• Passage to read:
—————
My idea is designed for all students going through our public education system. This shift in mindset could change how everyone perceives death. Through education we can better prepare all people for this truly beautiful part of life. We were not meant to be here forever. We were meant to come in to this world, find our "why" & use that to enhance the lives of others. I watched my grandmother embrace death & the process was beautiful & inspiring. We need to empower everyone the way she did me.

My idea would be to include a Death & Dying class in all schools. Education can make any situation that is daunting or scary much less frightening. I was lucky enough to have a wonderful woman in my life named Annamae Kelly. She was my grandmother. She taught me some amazing life lessons, but the best was how to embrace death as a natural part of life. She embraced her death & the process included everyone in our family as we gathered at home to witness the best life lesson one could ever teach. She had a blood clot that could have been medically treated but chose instead to embrace the natural process of death & invited our entire family to be with her as she faced what most fear. I was also lucky enough to have attended a high school that taught Death & Dying in the curriculum. I learned about death & grief. When you understand something it is no longer scary. We need to start educating everyone to embrace death as a natural part of life & to use our mortality as something positive to change lives forever.
—————
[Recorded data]

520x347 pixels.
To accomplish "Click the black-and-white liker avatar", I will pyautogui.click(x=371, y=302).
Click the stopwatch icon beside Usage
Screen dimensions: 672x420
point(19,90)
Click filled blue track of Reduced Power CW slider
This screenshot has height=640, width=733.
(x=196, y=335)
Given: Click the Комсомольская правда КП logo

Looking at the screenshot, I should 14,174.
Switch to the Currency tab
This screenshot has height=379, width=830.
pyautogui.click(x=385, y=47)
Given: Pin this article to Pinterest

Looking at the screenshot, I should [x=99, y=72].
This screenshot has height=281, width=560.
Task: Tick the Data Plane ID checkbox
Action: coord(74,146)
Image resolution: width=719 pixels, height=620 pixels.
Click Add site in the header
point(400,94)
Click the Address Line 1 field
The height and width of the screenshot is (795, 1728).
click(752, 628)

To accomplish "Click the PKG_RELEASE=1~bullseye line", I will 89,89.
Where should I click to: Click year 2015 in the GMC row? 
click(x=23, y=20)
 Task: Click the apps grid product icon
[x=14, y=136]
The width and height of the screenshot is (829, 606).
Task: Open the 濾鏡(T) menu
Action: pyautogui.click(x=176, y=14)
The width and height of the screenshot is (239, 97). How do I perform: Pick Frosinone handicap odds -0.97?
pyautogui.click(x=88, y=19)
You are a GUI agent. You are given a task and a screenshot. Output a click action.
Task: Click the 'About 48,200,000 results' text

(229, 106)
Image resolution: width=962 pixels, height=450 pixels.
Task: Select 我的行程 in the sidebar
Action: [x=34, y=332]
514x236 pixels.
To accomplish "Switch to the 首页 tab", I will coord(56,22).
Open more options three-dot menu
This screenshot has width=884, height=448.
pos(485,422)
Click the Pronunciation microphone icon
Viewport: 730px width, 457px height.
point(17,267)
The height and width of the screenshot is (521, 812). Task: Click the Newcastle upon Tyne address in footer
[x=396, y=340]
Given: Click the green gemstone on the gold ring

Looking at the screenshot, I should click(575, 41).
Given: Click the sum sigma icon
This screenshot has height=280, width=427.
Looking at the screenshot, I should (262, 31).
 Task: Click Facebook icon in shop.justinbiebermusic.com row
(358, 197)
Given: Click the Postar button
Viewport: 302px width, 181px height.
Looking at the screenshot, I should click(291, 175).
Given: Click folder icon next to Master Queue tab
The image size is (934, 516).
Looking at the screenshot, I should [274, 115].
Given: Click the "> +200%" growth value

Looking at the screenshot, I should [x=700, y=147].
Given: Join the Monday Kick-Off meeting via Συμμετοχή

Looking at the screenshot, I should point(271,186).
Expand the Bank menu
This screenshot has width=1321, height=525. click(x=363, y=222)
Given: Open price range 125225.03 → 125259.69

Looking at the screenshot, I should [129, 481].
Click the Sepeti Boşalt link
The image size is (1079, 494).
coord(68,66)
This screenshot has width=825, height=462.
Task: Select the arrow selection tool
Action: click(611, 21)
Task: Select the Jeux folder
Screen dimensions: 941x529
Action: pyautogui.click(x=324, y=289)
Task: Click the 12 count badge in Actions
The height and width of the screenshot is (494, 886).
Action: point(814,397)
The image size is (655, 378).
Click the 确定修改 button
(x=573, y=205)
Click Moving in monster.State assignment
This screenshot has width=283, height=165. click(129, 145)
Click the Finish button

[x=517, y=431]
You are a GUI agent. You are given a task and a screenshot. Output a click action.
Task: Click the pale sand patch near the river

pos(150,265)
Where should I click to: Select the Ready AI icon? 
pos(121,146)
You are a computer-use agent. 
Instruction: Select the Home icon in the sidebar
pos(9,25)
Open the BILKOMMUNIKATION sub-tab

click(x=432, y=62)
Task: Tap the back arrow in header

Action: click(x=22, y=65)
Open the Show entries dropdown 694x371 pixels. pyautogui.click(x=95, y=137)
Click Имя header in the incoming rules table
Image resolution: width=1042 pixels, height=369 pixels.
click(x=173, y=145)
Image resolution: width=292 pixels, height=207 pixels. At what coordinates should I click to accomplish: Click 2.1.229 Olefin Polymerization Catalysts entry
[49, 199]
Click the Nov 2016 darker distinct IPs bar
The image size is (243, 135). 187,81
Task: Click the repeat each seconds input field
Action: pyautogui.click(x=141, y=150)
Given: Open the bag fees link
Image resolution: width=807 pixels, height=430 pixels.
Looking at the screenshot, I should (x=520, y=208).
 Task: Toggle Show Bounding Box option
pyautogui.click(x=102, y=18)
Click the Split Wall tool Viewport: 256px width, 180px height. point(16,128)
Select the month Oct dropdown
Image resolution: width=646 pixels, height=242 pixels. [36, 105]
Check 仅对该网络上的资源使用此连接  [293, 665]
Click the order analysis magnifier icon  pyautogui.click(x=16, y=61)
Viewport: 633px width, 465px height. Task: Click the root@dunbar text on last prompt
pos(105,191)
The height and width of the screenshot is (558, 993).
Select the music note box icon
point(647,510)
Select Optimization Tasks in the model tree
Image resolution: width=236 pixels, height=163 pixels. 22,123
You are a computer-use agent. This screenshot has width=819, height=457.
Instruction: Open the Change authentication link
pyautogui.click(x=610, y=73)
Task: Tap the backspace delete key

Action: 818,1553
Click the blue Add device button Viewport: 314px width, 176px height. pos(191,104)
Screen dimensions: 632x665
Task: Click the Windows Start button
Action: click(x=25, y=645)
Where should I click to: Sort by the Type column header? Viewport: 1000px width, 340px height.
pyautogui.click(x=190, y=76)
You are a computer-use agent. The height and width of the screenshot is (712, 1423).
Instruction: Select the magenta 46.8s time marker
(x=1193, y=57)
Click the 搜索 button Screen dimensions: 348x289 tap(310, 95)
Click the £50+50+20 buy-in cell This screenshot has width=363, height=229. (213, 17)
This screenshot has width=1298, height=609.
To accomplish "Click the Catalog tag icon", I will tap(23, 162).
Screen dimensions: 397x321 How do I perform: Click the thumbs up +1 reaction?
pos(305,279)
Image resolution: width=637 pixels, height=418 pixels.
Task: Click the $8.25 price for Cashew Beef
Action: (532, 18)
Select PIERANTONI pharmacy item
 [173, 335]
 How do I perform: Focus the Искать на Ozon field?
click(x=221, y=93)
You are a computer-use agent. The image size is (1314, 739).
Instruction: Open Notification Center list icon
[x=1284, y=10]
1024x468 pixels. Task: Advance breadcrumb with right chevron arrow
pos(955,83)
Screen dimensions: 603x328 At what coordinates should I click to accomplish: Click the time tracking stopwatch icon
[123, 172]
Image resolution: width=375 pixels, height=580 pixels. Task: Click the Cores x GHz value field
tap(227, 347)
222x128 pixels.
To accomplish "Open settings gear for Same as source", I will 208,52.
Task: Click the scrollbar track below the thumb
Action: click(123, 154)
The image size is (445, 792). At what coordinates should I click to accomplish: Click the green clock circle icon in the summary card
—————
• Task list:
A. Decide whether each statement agrees with the passage on death education. Answer yes or no, and quote the words that decide it. (i) The grandmother's name was Annamae Kelly. (ii) The grandmother had her blood clot medically treated. (iii) The writer attended a high school that included Death & Dying in its curriculum.
B. According to the passage on death education, what were we meant to do? List every item.
C. In the passage on death education, what medical condition did the grandmother have?
This data is separate material and is not part of the passage on death education.

• Responses to the tasks:
A.
(i) Yes: "a wonderful woman in my life named Annamae Kelly"
(ii) No: "She had a blood clot that could have been medically treated but chose instead to embrace the natural process of death"
(iii) Yes: "I was also lucky enough to have attended a high school that taught Death & Dying in the curriculum."

B.
1. Come in to this world
2. Find our "why"
3. Use that to enhance the lives of others

C. A blood clot.